> [Source information]:
====================

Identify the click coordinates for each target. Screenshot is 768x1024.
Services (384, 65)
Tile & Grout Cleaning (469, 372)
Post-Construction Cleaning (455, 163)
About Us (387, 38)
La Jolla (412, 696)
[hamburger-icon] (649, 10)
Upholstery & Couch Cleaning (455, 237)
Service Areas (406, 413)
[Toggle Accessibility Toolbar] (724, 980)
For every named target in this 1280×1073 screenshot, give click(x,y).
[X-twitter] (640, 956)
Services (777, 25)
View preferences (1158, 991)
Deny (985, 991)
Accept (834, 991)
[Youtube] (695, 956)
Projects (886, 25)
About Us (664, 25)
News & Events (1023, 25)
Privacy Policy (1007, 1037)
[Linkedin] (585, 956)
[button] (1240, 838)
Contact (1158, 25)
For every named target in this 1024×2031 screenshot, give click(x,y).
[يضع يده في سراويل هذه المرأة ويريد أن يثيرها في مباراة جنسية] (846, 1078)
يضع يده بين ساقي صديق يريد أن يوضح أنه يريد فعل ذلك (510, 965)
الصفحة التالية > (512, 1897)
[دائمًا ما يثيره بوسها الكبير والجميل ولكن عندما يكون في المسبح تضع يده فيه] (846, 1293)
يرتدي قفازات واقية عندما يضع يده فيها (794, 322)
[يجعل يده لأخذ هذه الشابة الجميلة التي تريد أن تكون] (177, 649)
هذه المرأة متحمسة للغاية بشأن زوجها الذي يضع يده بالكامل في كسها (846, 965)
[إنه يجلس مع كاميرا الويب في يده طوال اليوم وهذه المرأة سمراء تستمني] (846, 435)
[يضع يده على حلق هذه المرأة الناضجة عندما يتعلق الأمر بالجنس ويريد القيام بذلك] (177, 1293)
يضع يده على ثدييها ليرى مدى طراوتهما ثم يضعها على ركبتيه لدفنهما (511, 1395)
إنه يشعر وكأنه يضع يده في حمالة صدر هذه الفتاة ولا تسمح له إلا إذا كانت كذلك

====================

> [What you are asked to do]: Look through the material above for "give" and copy the lines that have it.

> [Your solution]:
For every named target in this 1280×1073 screenshot, give click(x,y).
For every named target in this 1024×2031 screenshot, give click(x,y).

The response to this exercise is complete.